Please send suggestions if you see good information on a C3PAO topic.
Official guidance related to C3PAOs
The CMMC Assessment Process (interviews with Jeff Dalton)
CMMC C3PAO Stakeholder Forum
If you are a C3PAO or have applied to become a C3PAO, you are invited to the CMMC C3PAO Stakeholder Forum.
CMMC C3PAO Stakeholder Forum Charter:
Encouraging and facilitating consistency and understanding of the CMMC assessment process is critical to promoting and ensuring the ongoing integrity and credibility of CMMC certification. With participation from C3PAOs across the CMMC ecosystem, this forum facilitates communication and professional practices among its members, and educates Organizations Seeking Certification (OSCs), prospective C3PAOs, assessors, and others about the CMMC accreditation, assessment, and certification processes.
All members must meet the requirements of the CMMC-AB by achieving certification as a C3PAO or provide evidence of being a C3PAO applicant. Members agree to sign and abide by the CMMC Code of Professional Conduct.
This will be a combination support group and members organization to communicate as a whole with the CMMC Accreditation Body and DoD.
Invite link to the CMMC C3PAO Stakeholder Forum (This is a Discord forum)
For access to the forums and monthly meetings, you will need to verify your status either as a fully fledged C3PAO or as an applicant, or as a representative of the DoD or CMMC Accreditation Body / CAICO.
Once you are verified, please join us at the Thursday 12pm EST lunch chats (conference capability within the forum). Set up a meeting reminder on your calendar!
Big Rocks to prepare for as a C3PAO
$1000 to apply for C3PAO (non-refundable)
$2000 activation fee, once the application is accepted (annual)
$ (unknown) to have a CMMC ML3 certified information system (before starting work)
$ (unknown) to obtain ISO 17020 certification within ~2 years.

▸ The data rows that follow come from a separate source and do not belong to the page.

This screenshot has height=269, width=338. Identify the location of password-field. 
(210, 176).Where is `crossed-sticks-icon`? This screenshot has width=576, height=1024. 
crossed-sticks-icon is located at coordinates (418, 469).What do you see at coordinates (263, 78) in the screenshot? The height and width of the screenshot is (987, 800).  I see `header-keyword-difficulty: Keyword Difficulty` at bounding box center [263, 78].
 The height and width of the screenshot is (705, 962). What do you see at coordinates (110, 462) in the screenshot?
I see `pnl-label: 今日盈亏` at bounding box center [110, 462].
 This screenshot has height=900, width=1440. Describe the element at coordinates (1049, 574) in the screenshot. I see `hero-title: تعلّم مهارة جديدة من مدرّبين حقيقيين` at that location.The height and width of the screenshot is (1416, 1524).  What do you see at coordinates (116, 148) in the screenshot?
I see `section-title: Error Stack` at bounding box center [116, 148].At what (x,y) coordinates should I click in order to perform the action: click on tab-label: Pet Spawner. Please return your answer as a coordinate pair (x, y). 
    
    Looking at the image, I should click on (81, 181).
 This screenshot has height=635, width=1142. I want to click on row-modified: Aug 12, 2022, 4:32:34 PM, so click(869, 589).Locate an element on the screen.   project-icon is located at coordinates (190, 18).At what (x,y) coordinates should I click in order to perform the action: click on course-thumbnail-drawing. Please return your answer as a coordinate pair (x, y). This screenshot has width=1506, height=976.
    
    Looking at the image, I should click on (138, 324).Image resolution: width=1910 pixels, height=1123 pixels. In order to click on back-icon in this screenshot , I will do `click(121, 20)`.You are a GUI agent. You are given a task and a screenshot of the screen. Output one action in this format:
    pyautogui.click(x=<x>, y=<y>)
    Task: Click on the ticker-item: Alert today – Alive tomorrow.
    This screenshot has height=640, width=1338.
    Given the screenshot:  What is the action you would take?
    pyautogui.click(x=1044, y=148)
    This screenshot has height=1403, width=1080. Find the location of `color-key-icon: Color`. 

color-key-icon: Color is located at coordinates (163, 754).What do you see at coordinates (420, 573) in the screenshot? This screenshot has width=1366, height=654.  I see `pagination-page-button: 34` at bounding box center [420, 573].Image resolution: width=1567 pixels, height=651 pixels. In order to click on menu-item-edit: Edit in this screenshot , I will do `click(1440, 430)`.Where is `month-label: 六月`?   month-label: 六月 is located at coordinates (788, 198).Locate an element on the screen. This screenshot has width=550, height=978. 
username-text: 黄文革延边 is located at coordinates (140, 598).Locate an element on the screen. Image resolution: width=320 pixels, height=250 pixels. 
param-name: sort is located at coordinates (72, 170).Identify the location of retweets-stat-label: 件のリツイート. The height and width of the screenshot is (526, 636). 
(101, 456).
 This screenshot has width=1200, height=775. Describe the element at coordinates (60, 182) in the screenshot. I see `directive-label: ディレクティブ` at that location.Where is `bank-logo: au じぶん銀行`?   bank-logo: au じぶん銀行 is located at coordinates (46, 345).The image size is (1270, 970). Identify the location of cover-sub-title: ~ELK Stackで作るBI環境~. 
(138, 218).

The DoD is being extremely restrictive and careful about foreign influence of C3PAOs.
Your public websites need to not violate the Code of Professional Conduct. (false advertising, mostly)
Operate an information system that meets CMMC ML3 requirements
Mature assessment processes and get new CMMC assessors on the same page
Build a complaint resolution process
Mature back-office processes to oversee assessments and quality-assurance
Support your assessors as they travel and start/stop projects for many clients over time
Undergo quality reviews and tag-along assessments by the CMMC-AB every year (probably)
Each assessment team member (which may include C3PAO staff) must be a ?U.S. Citizen? and achieve a favorably adjudicated Tier 3 suitability determination. *Update: As of 2/9/2021, we confirmed that the CMMC-AB Marketplace listings do not attest to the background check for Provisional Assessors. C3PAOs will need to confirm Tier-3 determination for staff using a different means.
Your assessment team members need to meet requirements for training and knowledge.